The 1950s was a turbulent decade for baseball fans. In 1953, the St. Louis Browns played their last game at Sportsman’s Park before moving to Baltimore. Brownies pitcher Ned Garver, who won 20 games for the 1951 team that ended with a 52-102 record, once famously said: “Our fans never booed us. They wouldn’t dare. We outnumbered ’em.” At least their legacy is alive and well. The St. Louis Browns Historical Society and Fan Club is celebrating its 25th anniversary this year.

In 1954, the Philadelphia Athletics moved to Kansas City; in 1953 the Boston Braves moved to Milwaukee. And, of course, there was the twin sting for New Yorkers in 1958 when both the Dodgers and Giants made their way to California.

When the Philadelphia Athletics moved to Kansas City starting with the 1955 season, it wasn’t a surprise. But that didn’t make it any easier for fans like Dave Jordan. “For a couple of years it was clear the A’s were running out of money,” he says. The city couldn’t support both the A’s and the Philadelphia Phillies. Still, Jordan says when the mayor announced a “Save the A’s” committee, “I was one of few people who took him seriously.”

Jordan is chairman of the board of the Philadelphia Athletics Historical Society in Hatboro, Pennsylvania, a robust organization of 800 members spread coast to coast. The society puts out a bimonthly newsletter, runs a museum, and holds functions to which original players are invited. There are a few younger members, but Jordan says that for the most part, its ranks are filled with people who were Shibe Park regulars in the days of Lefty Grove, Jimmie Foxx, Eddie Collins, and Mickey Cochrane. One of Jordan’s favorite ballpark memories was the 24-inning game against the Detroit Tigers on July 21, 1945, called due to darkness.

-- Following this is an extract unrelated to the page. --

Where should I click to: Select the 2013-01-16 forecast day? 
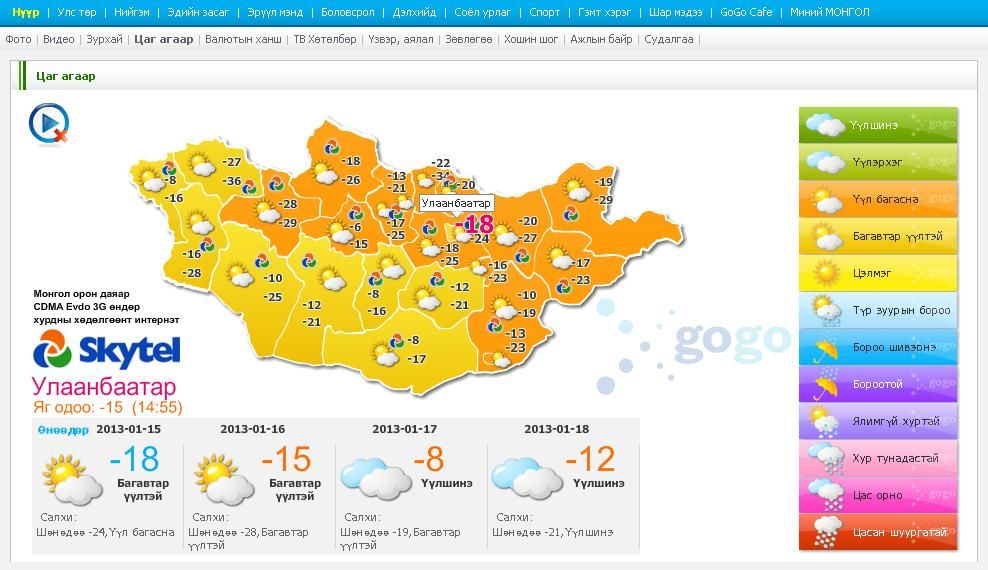(252, 429)
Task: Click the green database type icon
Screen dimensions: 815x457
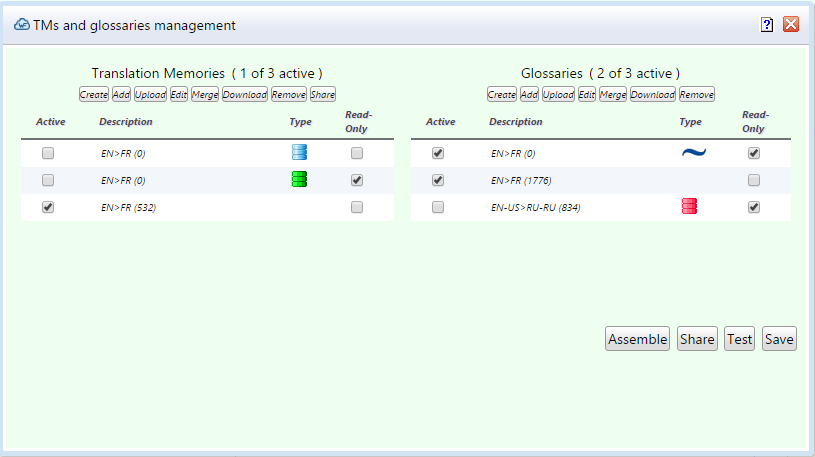Action: pyautogui.click(x=299, y=180)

“I kept score for 22 innings until I ran out of space.” He donated that incomplete scorecard to the Philadelphia A’s Society Museum and Library.

When the team moved on to Kansas City, Jordan stayed a fan. “In 1955 and 1956 I went to Yankee Stadium when Kansas City was in town, but it wasn’t the same. They changed the numbers of quite a few players, and eventually I had to face the fact that the Phillies were what we had left.”

Middle-aged fans are now golden agers and elder statesmen. “That’s something we at the society think about,” Jordan says. “Until recently, we always had a big breakfast in the fall, selling out with hundreds of fans showing up.” But, he says, as volunteers get older, functions are being scaled back.

There are also fewer players alive who wore the uniform.

The repercussions are showing up in the sports memorabilia market. Mike Heffner, president of Lelands.com, the oldest and one of the largest sports memorabilia auction houses, says the 1980s and ’90s were the boom days in memorabilia of defunct teams. “In the past few years, we’ve noticed a slowdown. People who were following teams in the 1940s and ’50s are mostly retired, some have passed away, and their collections have been sold.”

Some team items are valuable not because of the passion of their fans but because of their scarcity. The Seattle Pilots, for instance, played one year in 1969 before becoming the Milwaukee Brewers. “They didn’t have a huge fan base. There aren’t a tremendous

amount of them out there. But a uniform patch or a team-signed ball is very rare, so it’s tremendously collectible,” Heffner says. The Colt .45s (1962-1964), a squad that became the Astros, “were a terrible team, but they had really neat uniforms with a pistol on the front, so they’re highly collectible.” The latest franchise to join the brotherhood of bygone teams is the Montreal Expos, now the Washington Nationals. But don’t look for big returns there. “Canada and baseball don’t go together that well,” Heffner says.

Of course, for fans it’s not about money and not even about memorabilia. Their teams may not be in the box scores, and the ballparks may long be gone, but the boys of summer never grow old.